The values are the means of four replicates ± SD. Means with different letters are significantly different at P ≤ 0.05 according to Duncan’s multiple range test.

DISCUSSION

Rice husk is an agricultural waste produced in huge amounts from rice milling process which can pose a threat to the environment. Using rice husk as raw materials for producing valuable silica can contribute to reducing pollution problems caused by uncontrolled burning of rice husk (Dhaneswara et al., 2020). The extraction of nano-silica from rice husk is a simple, cheap, and low-energy method that will benefit both environmental and industrial aspects, with an ever-increasing call for greener and safer technology (Huang et al., 2019). The silica nanoparticles (SNPs) obtained in this study were spherical in morphology and amorphous in nature, as illustrated in Figure 2a. Earlier studies have proven that rice husk SNPs have an amorphous nature (Dhaneswara et al., 2020). The EDS spectrum in Figure 2b shows the presence of Si and O, which confirms the existence of SiO2, whereas C shows the biological origin of the sample. Si higher energy peak intensity might be because of energy peak overlap due to cross excitation of X-ray signals from different particles (Rades et al., 2014; Ngouangna et al., 2020). From the XRD patterns of the SNPs in Figure 3, the prepared SNPs samples exhibited a peak at 2θ = 22.9° which indicates the presence of SNPs; no other impurities were detected. This XRD pattern is in line with the findings of prior studies (Nayak and Datta, 2021). As shown by the EDS and XRD data, it is plausible to suggest that a modified sol-gel approach is appropriate for synthesizing SNPs from agricultural waste such as rice husk due to a lower cost production compared to the previous works (Mor et al., 2017). FT-IR measurements were performed to identify the chemical functionality of the SNPs as depicted in Figure 4. In general, silica exhibits Si-O stretching and bending vibration bands in the range of 400-1300 cm-1 (Rafiee et al., 2012). The spectrum for SNPs included absorption bands at 1084 cm-1, 796 cm-1, and 614 cm-1 are assigned to Si-O asymmetric stretching, Si-O-Si symmetric stretching and Si-O-Si bending vibration, respectively, which indicates the existence of silica in the sample. The peak at 3488 cm-1 is the vibration peak of -OH bond as the broad peak at 3100-3600 cm-1 corresponds to the stretching vibration peak of the -OH bond in the structure water (Martínez et al., 1998).

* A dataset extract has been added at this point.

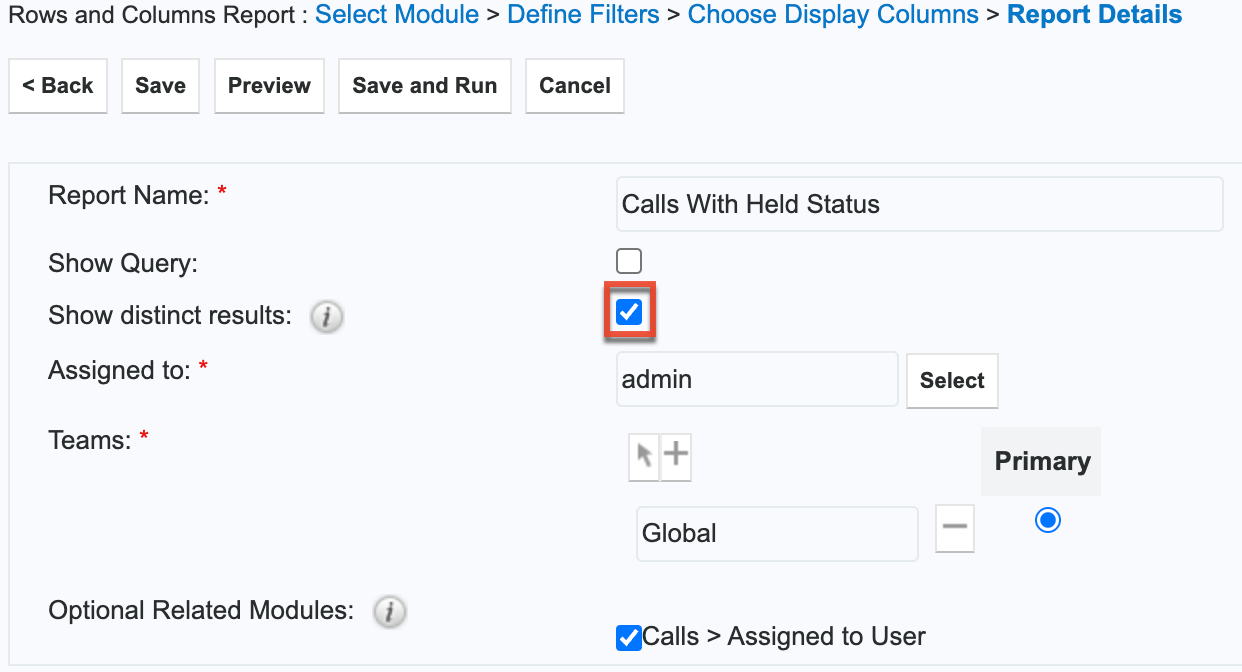Focus the Report Name text field

919,205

Exogenous supplementation of Si in the form of soluble silicic acid and SNPs was found to promote plant growth and reduce adverse effects of stress (Siddiqui et al., 2020). In this study, foliar application of SNPs promoted growth, in the absence of stress, by significantly increased shoot dry weight (for ‘KDML105 and ‘IR29’; Table 1) which was related to the slight increases in PN (Table 2). Xie et al. (2012) found that foliar application of SNPs at 300 mg L-1 significantly increased net photosynthesis rate of the bamboo (Indocalamus barbatus) plants in the absence of stress. However, under salt stress, the application of SNPs did not mitigate the salt-induced reduction in SDW (for ‘KDML105’ and ‘IR29’) despite the significant increase in PN (Table 2). The increased PN was offset by the reduction in leaf area, therefore reducing whole plant photosynthesis and hence biomass (Zhu et al., 2010). Salt stress induced stomatal closure, hence a reduction in gs which restricted CO2 diffusion leading to a reduction in PN. The enhancement of PN by SNPs under salt stress was explained by the positive effect of SNPs on increasing the stomatal conductance which resulted from the SNP-induced higher plant water status, and the increased activity of carbonic anhydrase which functions in maintaining a constant supply of CO2 to chloroplast (Siddiqui et al., 2014). Salt-induced reduction in PN was also related to the toxic effects of sodium ions which damaged structural proteins of photosystem II (Maxwell and Johnson, 2000) causing the impairment of photochemical energy conversion as indicated by the significant reduction in maximal quantum efficiency of PSII photochemistry (Fv/Fm) (Table 2). Foliar application of SNPs was found to mitigate the adverse effects of NaCl and considerably raised the Fv/Fm values (for ‘Pokkali’ and ‘KDML105’) to the similar level as that of the control plants. The observations that exogenous SNPs restored stress induced impairment of PSII functions leading to the increments of Fv/Fm were also previously reported in wheat subjected to drought (Maghsoudi et al., 2015).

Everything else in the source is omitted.